Back in college, I had a roommate who would go for hour-long runs two or three times a week. One night, I spontaneously decided to go running with him. It soon got so painful that I had to stop. I was only able to run for fifteen minutes that night. When he returned to the dorm (after completing his run), I asked him how he could keep running like that; did he not feel the pain? His simple answer surprised me. Yes, it was painful, but he endured it.

Today, I registered to run in the Seattle marathon.

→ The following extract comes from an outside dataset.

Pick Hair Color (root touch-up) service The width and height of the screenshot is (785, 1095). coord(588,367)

I've never tried running a marathon before. Or even a half-marathon. But I didn't sign up for this because it was going to be easy. I signed up for the same reasons that I leaped off a 40ft high bridge. I signed up for the same reasons that my friend tried out for (and got accepted into) the Navy SEALs. I signed up for the same reasons that the United States chose to put a man on the moon.

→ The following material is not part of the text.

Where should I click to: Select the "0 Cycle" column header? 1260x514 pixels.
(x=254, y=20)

I signed up because "we do what we must, because we can".

Tuesday, August 11, 2009

Citizenship


I knew all that US history I learned in school would pay off one day...

Sunday, July 19, 2009

If your friends jumped off a bridge...

...would you jump too?


Fuck Yeah!

Sunday, July 5, 2009

Mount Si


How high is Mount Si?
Let's just say, one misstep and you will probably die.

^ ^

Tuesday, June 2, 2009

My Dream Come True

I can finally download a car.

Monday, May 18, 2009

"Distract him with this shiny CD"

I went to the USCIS building to get my fingerprints taken this morning. I was there for 3 hours, and I spent 95% of the time waiting. All the employees were extremely nice however. I watched one girl politely try to explain the concept of a maiden name to an older woman for almost five minutes before she finally got it. After I got my fingerprints taken, I was given a study booklet to help prepare for the interview. When I opened it, I was surprised to find an audio CD with all 100 questions and answers that could be asked. I could not believe they were giving these out for free. Then I remembered I paid $675 for the application fee...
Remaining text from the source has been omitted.